As Zelensky noted, Israel has declined to supply Ukraine with defensive weapons — he cited the Iron Dome missile defense system, but his ambassador’s public requests for flak jackets and helmets have also been refused. Israel has placed entry limits on Ukrainian refugees, he pointed out. It has chosen not to impose serious sanctions on Russia, he added.
The Israeli leadership’s fear of alienating Russia saw Zelensky’s initial request to formally set out his country’s case in an address to the Knesset rebuffed — with pretexts about parliament being in recess and undergoing renovation, when any appropriate hall could have served the purpose.
He was thus reduced to a speech via Zoom, albeit one that was attended by the overwhelming majority of Israel’s lawmakers, screened on the country’s main TV stations, and watched by a substantial crowd in Tel Aviv’s Habima Square.
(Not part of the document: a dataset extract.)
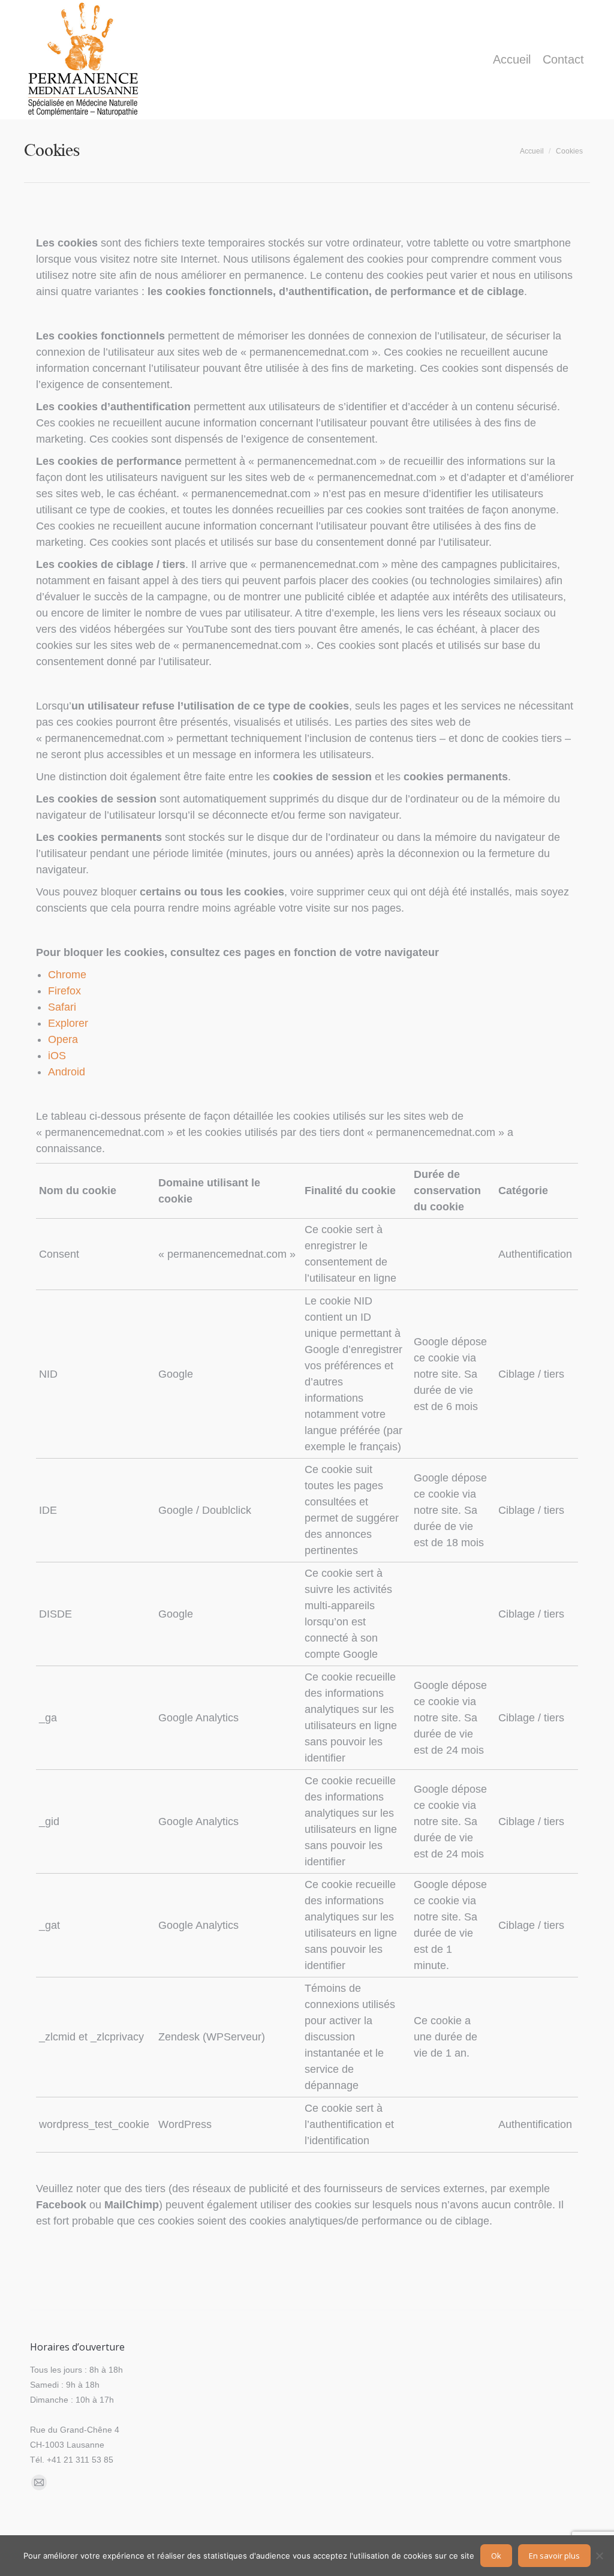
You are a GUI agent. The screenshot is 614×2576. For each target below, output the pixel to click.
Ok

Rather than prompting empathy or a reevaluation, the immediate response from several lawmakers to his appearance was furious objection to the frequent parallels he drew between the plight of Ukraine — its cities bombed, thousands killed, and millions homeless — and that of the Jews in the Holocaust. He claimed that the Kremlin is speaking of this war as the final solution to the Ukraine question. Likud MK Yuval Steinitz, a former minister, said his use of such comparisons “borders on Holocaust denial.”
But then Zelensky, in his tone of baffled despair, taking a few minutes’ break from galvanizing his country’s resistance to invasion, spoke with the air of a leader who has all but given up on this potential ally. “You know how to protect your political interests, and to help Ukraine, to protect Ukrainians, to protect the Jews of Ukraine.” And yet, he charged, Israel was opting not to do so.
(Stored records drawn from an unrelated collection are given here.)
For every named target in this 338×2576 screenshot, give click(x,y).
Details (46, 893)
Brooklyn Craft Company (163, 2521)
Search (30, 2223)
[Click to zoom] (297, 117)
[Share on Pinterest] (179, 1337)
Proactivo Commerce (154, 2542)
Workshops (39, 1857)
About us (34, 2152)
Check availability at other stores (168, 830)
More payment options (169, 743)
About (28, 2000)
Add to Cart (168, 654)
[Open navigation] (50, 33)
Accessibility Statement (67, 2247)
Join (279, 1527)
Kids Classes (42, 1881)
“Can you explain why we’re still waiting” for help from Israel? he wondered bitterly. “What is it? Indifference? Political calculation? Mediation without choosing sides?”
“I’ll leave you to provide the answers to these questions,” he continued, but offered his own conclusions nonetheless. “I want to point out that indifference kills,” he said. “Calculations can be wrong.” And, fist clenched, making crystal-clear how he really feels about Bennett’s mediation efforts between Kyiv and Moscow, “You can mediate between countries, but not between good and evil.”

Israel and Israelis will have to live with the choices they have made during this war, Zelensky told those watching political leaders in their little Zoom boxes. And then he went back to fight it without them.
Hebrew media reported later Sunday that Bennett and Foreign Minister Yair Lapid were “surprised” by the ferocity of the Ukrainian president’s critique. Nonetheless, “senior sources” were quoted by Channel 12 saying Israel’s policies will not change in the wake of his address. Precisely as he would have expected.